AR-42 reduces the viability of latently infected CD4+ T-cells. (A) ACH-2 latently infected cells (48 hours). (B) J-Lat (clone 9.2) latently infected cells (24 hours). MTT or MTS cell viability assays were tested using vorinostat (SAHA) as a positive control. DMSO (0.1%) was used as a vehicle control. (C) Early apoptosis and necrosis (annexin V and propidium iodide staining) were tested in ACH-2 latently infected cells (black dotted) treated with 0.1% DMSO ± AR-42 for 48 hours.

In addition to MTT/MTS cell viability analysis, early apoptosis and necrosis studies were performed on AR-42-treated ACH-2 cells using annexin V and propidium iodide staining. Flow cytometry parameters for annexin V and propidium iodide were set based on heat-killed cells (incubated at 50°C for one hour) and performed using Beckman Coulter Cytomics FC500. Similar to the MTT/MTS results, AR-42 reduced the cell viability of ACH-2 cells at the CC50 of 217 ± 1 nM (Fig. 3C). These data suggest that AR-42 is more toxic than vorinostat in these two HIV-infected cell lines.

This study was designed to assess the ability of a novel HDAC inhibitor (AR-42) to reactivate HIV-1. We observed the following: AR-42 more potently induces histone 3 acetylation than vorinostat, AR-42 is more efficacious and equipotent than vorinostat in its ability to induce HIV-1 gene expression, and AR-42 is more toxic than vorinostat in two CD4+ T-cell line models of HIV-1 latency.

In the cellular models of schwannoma and meningioma, AR-42 inhibited cellular growth (IC50 values between 250 nM and 1 μM, depending on the cell line).[20] In several models of non-Hodgkin’s lymphoma, AR-42 significantly enhanced the anti-tumor activity of HB22.7, an anti-CD22 monoclonal biologic.[21] AR-42 is currently in two clinical trials: one for the treatment of non-Hodgkin’s lymphoma (NCT01798901) and the other for multiple myeloma (NCT01129193, www.clinicaltrials.gov).
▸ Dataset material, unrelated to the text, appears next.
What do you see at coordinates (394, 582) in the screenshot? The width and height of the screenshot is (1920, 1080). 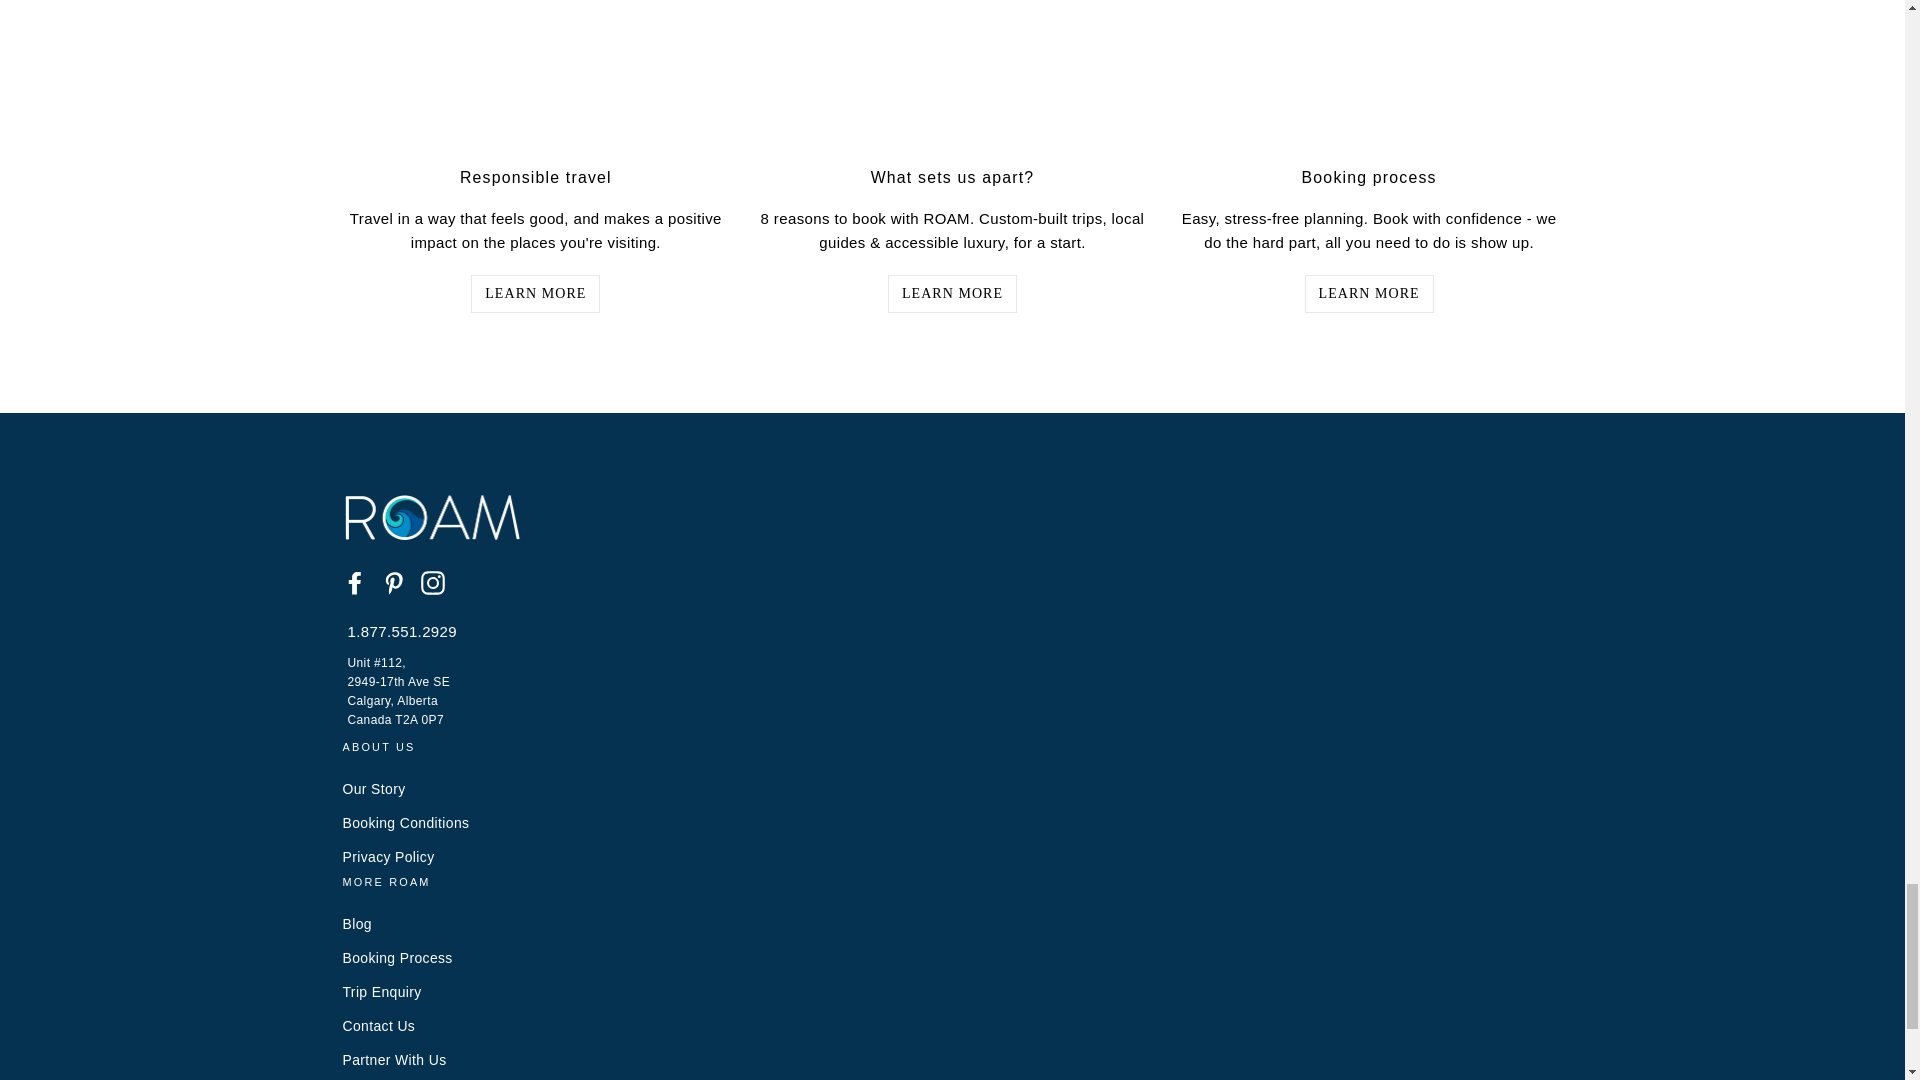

In the multiple myeloma phase I trial, a 40-mg dose of AR-42 achieved a maximum concentration (Cmax) of 1 μM, a concentration that is sufficient to reactivate HIV in the ACH-2 model.[22,23] In the MT-2 and C8166 cellular models of cancers associated with the deltaretrovirus human T-lymphotropic virus type 1 (HTLV-1), AR-42 induces both histone acetylation and apoptosis; this study did not assess the ability of AR-42 to reactivate HTLV-1 gene expression.[11] Furthermore, in a mouse model of HTVL-1-associated adult T-cell leukemia/lymphoma, AR-42 significantly increased animal survival compared to vehicle-treated control animals.[11] Thus, AR-42 has promising activity against the cancers of various etiologies.

AR-42 treatment decreased MTT activity and cell viability at the treatment concentrations of 250 nM–1000 nM, although the cellular damage would not be attributed solely to drug treatment, because AR-42-induced HIV-1 release can also result in cell death. Previous studies have indicated that activated latently infected cells are presumed to die due to viral pathogenic effects, apoptosis, or pyroptosis.[4,24] A strength of this study is that rather than assessing the supernatant-associated HIV RNA concentration following the reactivation, we assessed either intracellular GFP production (J-Lat cells clone 9.2) or RT activity deposited into the supernatant (ACH-2); both of these assays would not be confounded by HIV RNA or DNA, which could be liberated by cell death.

HIV-1 latently infected cell line models, as used in this study, have proven to be useful in investigating the induced reactivation of HIV from latently infected cells.[25] Recognizing that individual HIV-1 latently infected cell models have limitations, we tested the ability of AR-42 to reactivate the HIV-1 gene expression in both the J-Lat cells (clone 9.2) and the ACH-2 models. Although there are slight differences between the results from the two cell lines, compared to vorinostat, AR-42 had at least one favorable pharmacological attribute in each model [ie, better efficacy in ACH-2 and better potency in J-Lat cells (clone 9.2)].

In summary, AR-42 potently induces histone acetylation in the ACH-2 cells and HIV-1 gene expression in the two models of latently infected CD4+ T-cells. These results (ie, favorable efficacy and toxicity profiles), combined with the ongoing AR-42 clinical studies, suggest that AR-42 should be tested in the primary cell models of HIV-1 latency.[26]